The ephemeral key exchange is not new to TLS. TLS 1.2 also included it as an option. In TLS 1.3, it is required. Because TLS 1.3 restricts the ability that existing security controls and network performance troubleshooting tools need to peer into packets to perform properly, you'd think that enterprise enablement of the new TLS 1.3 standard would be relatively slow and cautious — akin to the adoption rate after IPv6 was finalized. In fact, the opposite is true. New research, TLS 1.3 Adoption in the Enterprise: Growing Encryption Use Extends to New Standard, published recently by Enterprise Management Associates (EMA), shows that enterprises are rapidly adopting the new specification, which was actually 10 years in the making.
In a survey conducted in late 2018, of 249 IT and IT security respondents in organizations primarily serving North America, 40% say they were already working to enable TLS 1.3 for internal network traffic, and 32% were already enabling it for inbound connections. Another 34% are planning to enable TLS 1.3 for internal traffic in the following six months, while 41% plan to enable it for inbound connections in that time frame.
Security and Operational Issues
Despite the bullish adoption rate, respondents voice concerns about security and performance monitoring implications of the new standard. Only about 8% of respondents say they had no concerns over implementing TLS 1.3 from a security and operations perspective. Another 22% say they had "significant" concerns about both security and operations, and 40% report "some" concerns about security.

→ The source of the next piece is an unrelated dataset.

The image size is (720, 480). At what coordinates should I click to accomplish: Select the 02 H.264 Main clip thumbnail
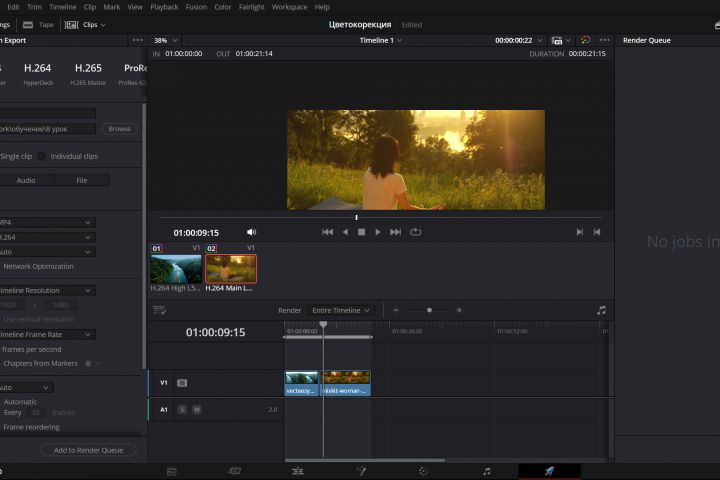231,269
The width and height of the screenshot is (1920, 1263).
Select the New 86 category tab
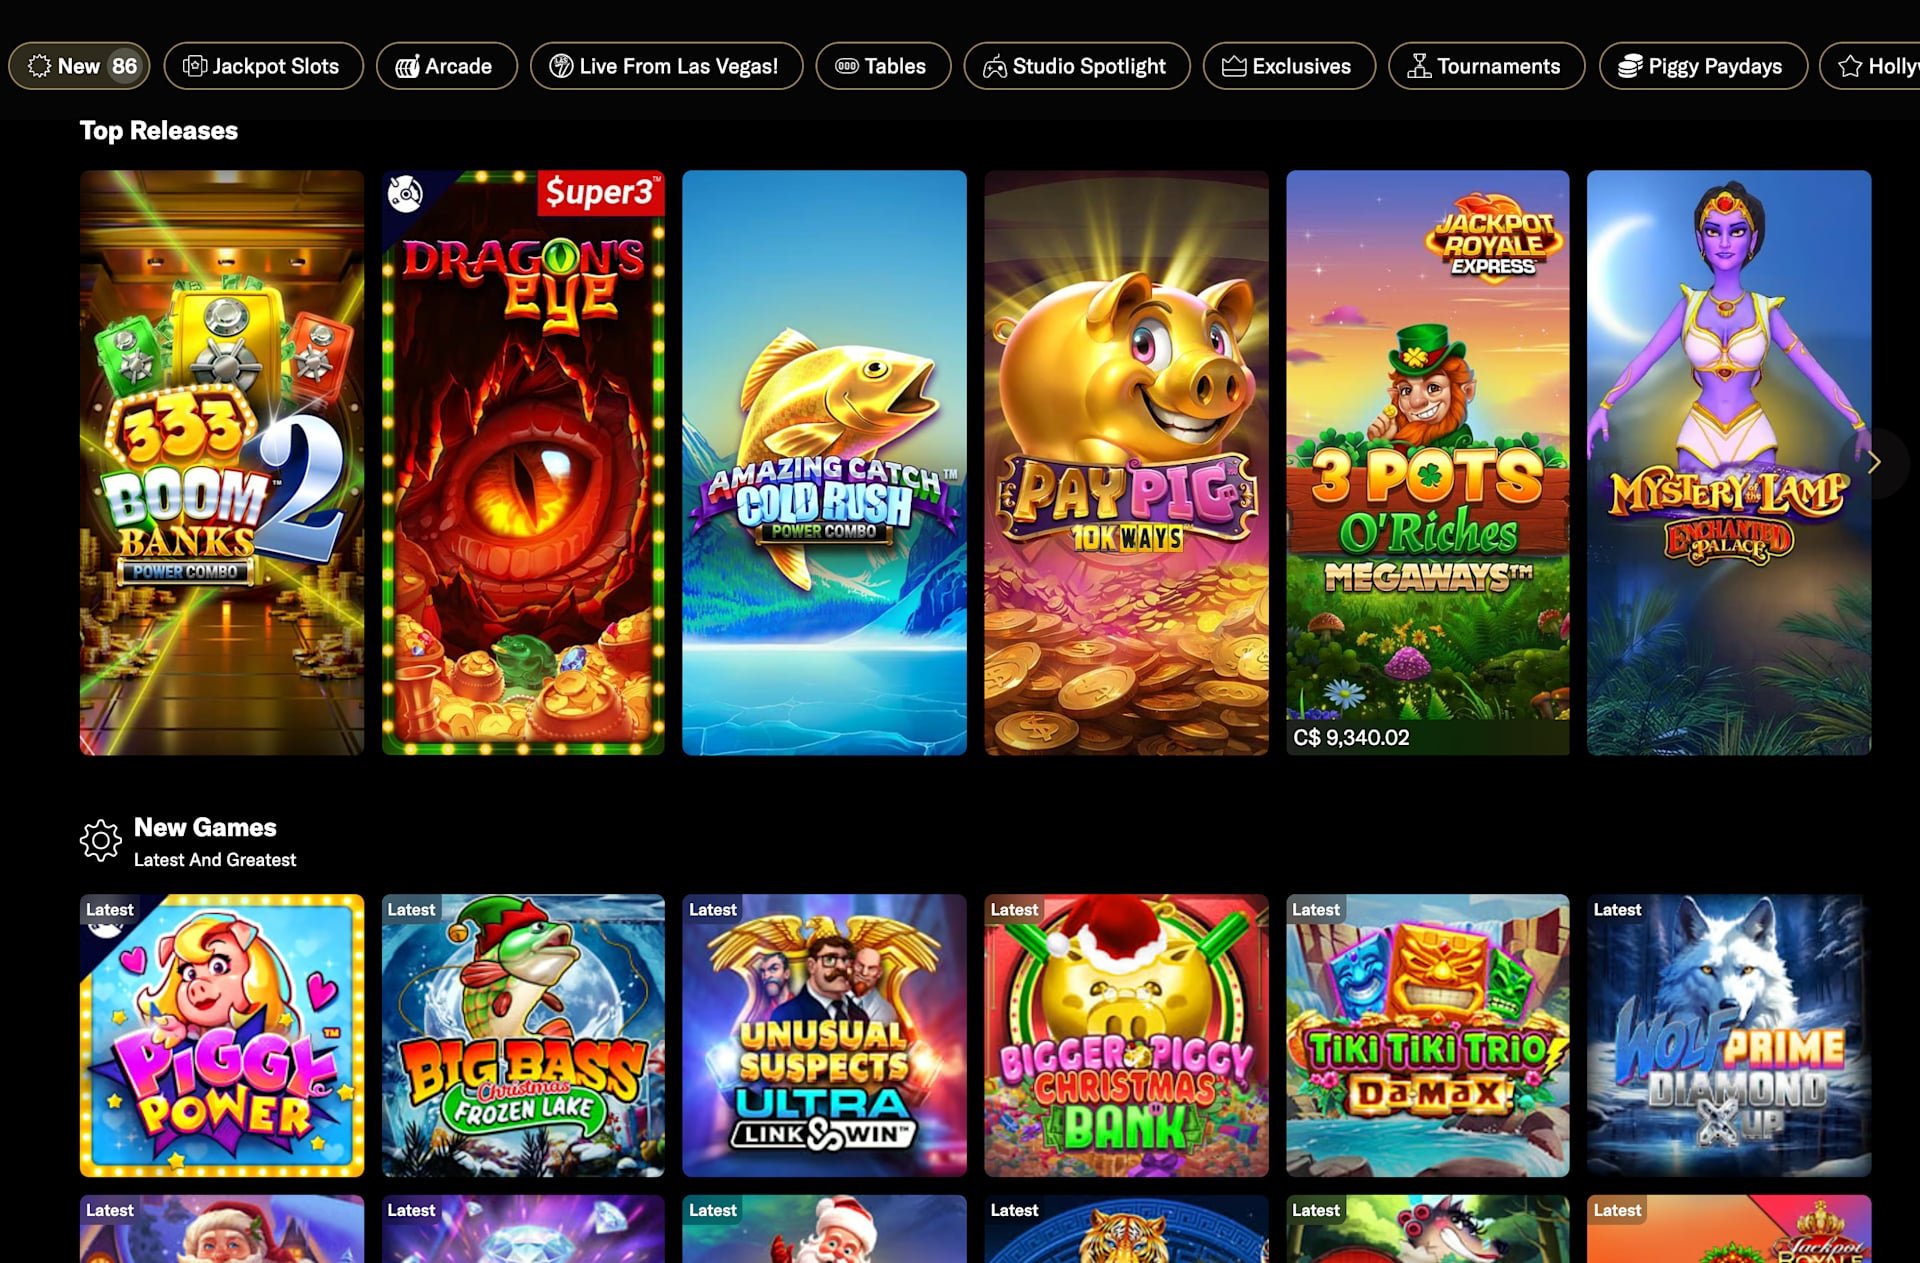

Why the disconnect? There are a few possible explanations:
Multiple studies in the past have shown a steady increase in the use of encryption across the Internet as well as within enterprise networks. The EMA study validates those earlier findings. For example, 31% of respondents indicate that their organization's use of encryption rose between 26% to 50% over the last 18 months. That trend will continue. Unfortunately, bad actors are also increasing their use of encryption to hide their tracks as they get past existing security controls and move laterally within enterprise networks in search of valuable data to exfiltrate.
Clearly, the need for visibility into network traffic is not going to go away, even though stronger encryption standards are improving the privacy of data in motion. Enterprises will find that they have to adapt their security architectures to work with the new standard in order to maintain that visibility. How they will accomplish that remains to be seen.